(Task to carry out) Write out the listing exactly as it is given.

== Data shown

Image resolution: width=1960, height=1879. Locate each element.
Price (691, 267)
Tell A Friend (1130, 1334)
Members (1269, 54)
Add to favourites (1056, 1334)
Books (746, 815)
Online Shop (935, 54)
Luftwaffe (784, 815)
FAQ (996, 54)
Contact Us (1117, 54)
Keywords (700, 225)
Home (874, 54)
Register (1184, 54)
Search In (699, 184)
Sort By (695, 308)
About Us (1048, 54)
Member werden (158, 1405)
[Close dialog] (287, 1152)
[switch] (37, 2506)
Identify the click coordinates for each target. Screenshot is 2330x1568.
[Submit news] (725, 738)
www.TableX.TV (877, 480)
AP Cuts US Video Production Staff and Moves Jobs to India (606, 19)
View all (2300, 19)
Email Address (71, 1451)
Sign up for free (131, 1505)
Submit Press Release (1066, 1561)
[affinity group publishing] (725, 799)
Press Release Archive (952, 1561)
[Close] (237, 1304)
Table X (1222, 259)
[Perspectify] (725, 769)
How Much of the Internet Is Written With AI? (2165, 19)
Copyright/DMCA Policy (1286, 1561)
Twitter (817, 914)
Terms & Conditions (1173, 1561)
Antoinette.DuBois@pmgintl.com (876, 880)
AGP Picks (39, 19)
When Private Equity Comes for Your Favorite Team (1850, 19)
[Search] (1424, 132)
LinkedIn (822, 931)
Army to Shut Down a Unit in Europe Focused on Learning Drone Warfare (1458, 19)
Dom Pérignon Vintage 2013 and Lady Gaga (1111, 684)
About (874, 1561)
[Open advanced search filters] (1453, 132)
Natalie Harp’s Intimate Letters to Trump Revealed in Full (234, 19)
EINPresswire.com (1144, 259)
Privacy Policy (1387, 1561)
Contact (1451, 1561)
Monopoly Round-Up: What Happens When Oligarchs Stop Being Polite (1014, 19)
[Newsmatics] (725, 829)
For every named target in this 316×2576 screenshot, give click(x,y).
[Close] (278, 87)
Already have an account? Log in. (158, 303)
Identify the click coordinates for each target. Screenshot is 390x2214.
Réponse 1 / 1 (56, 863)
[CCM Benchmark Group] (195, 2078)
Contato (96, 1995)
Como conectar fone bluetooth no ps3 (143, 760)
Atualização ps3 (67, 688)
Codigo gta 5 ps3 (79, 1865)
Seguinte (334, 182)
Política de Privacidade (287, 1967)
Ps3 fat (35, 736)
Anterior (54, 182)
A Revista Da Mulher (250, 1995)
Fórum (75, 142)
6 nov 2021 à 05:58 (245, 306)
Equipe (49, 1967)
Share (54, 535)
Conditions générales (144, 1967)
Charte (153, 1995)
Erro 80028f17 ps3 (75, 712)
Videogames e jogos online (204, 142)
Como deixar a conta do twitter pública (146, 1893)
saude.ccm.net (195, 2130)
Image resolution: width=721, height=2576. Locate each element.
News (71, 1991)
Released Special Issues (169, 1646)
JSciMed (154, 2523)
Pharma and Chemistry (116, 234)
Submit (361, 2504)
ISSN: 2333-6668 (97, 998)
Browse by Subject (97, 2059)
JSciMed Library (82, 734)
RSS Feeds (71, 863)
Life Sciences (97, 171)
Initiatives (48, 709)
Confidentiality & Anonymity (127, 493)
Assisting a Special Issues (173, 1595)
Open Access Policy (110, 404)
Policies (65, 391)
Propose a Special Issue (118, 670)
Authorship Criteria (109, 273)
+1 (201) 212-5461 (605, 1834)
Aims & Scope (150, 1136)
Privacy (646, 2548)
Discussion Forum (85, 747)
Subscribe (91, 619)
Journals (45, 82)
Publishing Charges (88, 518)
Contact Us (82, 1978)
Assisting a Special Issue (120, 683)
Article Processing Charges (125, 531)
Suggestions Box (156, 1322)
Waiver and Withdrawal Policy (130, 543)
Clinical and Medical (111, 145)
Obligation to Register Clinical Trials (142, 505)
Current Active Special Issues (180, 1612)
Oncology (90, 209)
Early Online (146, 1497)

====

(Output below)
Image resolution: width=1960, height=1879. Locate each element.
Price (691, 267)
Tell A Friend (1130, 1334)
Members (1269, 54)
Add to favourites (1056, 1334)
Books (746, 815)
Online Shop (935, 54)
Luftwaffe (784, 815)
FAQ (996, 54)
Contact Us (1117, 54)
Keywords (700, 225)
Home (874, 54)
Register (1184, 54)
Search In (699, 184)
Sort By (695, 308)
About Us (1048, 54)
Member werden (158, 1405)
[Close dialog] (287, 1152)
[switch] (37, 2506)
Identify the click coordinates for each target. Screenshot is 2330x1568.
[Submit news] (725, 738)
www.TableX.TV (877, 480)
AP Cuts US Video Production Staff and Moves Jobs to India (606, 19)
View all (2300, 19)
Email Address (71, 1451)
Sign up for free (131, 1505)
Submit Press Release (1066, 1561)
[affinity group publishing] (725, 799)
Press Release Archive (952, 1561)
[Close] (237, 1304)
Table X (1222, 259)
[Perspectify] (725, 769)
How Much of the Internet Is Written With AI? (2165, 19)
Copyright/DMCA Policy (1286, 1561)
Twitter (817, 914)
Terms & Conditions (1173, 1561)
Antoinette.DuBois@pmgintl.com (876, 880)
AGP Picks (39, 19)
When Private Equity Comes for Your Favorite Team (1850, 19)
[Search] (1424, 132)
LinkedIn (822, 931)
Army to Shut Down a Unit in Europe Focused on Learning Drone Warfare (1458, 19)
Dom Pérignon Vintage 2013 and Lady Gaga (1111, 684)
About (874, 1561)
[Open advanced search filters] (1453, 132)
Natalie Harp’s Intimate Letters to Trump Revealed in Full (234, 19)
EINPresswire.com (1144, 259)
Privacy Policy (1387, 1561)
Contact (1451, 1561)
Monopoly Round-Up: What Happens When Oligarchs Stop Being Polite (1014, 19)
[Newsmatics] (725, 829)
For every named target in this 316×2576 screenshot, give click(x,y).
[Close] (278, 87)
Already have an account? Log in. (158, 303)
Identify the click coordinates for each target. Screenshot is 390x2214.
Réponse 1 / 1 (56, 863)
[CCM Benchmark Group] (195, 2078)
Contato (96, 1995)
Como conectar fone bluetooth no ps3 (143, 760)
Atualização ps3 (67, 688)
Codigo gta 5 ps3 (79, 1865)
Seguinte (334, 182)
Política de Privacidade (287, 1967)
Ps3 fat (35, 736)
Anterior (54, 182)
A Revista Da Mulher (250, 1995)
Fórum (75, 142)
6 nov 2021 à 05:58 (245, 306)
Equipe (49, 1967)
Share (54, 535)
Conditions générales (144, 1967)
Charte (153, 1995)
Erro 80028f17 ps3 (75, 712)
Videogames e jogos online (204, 142)
Como deixar a conta do twitter pública (146, 1893)
saude.ccm.net (195, 2130)
Image resolution: width=721, height=2576. Locate each element.
News (71, 1991)
Released Special Issues (169, 1646)
JSciMed (154, 2523)
Pharma and Chemistry (116, 234)
Submit (361, 2504)
ISSN: 2333-6668 (97, 998)
Browse by Subject (97, 2059)
JSciMed Library (82, 734)
RSS Feeds (71, 863)
Life Sciences (97, 171)
Initiatives (48, 709)
Confidentiality & Anonymity (127, 493)
Assisting a Special Issues (173, 1595)
Open Access Policy (110, 404)
Policies (65, 391)
Propose a Special Issue (118, 670)
Authorship Criteria (109, 273)
+1 (201) 212-5461 (605, 1834)
Aims & Scope (150, 1136)
Privacy (646, 2548)
Discussion Forum (85, 747)
Subscribe (91, 619)
Journals (45, 82)
Publishing Charges (88, 518)
Contact Us (82, 1978)
Assisting a Special Issue (120, 683)
Article Processing Charges (125, 531)
Suggestions Box (156, 1322)
Waiver and Withdrawal Policy (130, 543)
Clinical and Medical (111, 145)
Obligation to Register Clinical Trials (142, 505)
Current Active Special Issues (180, 1612)
Oncology (90, 209)
Early Online (146, 1497)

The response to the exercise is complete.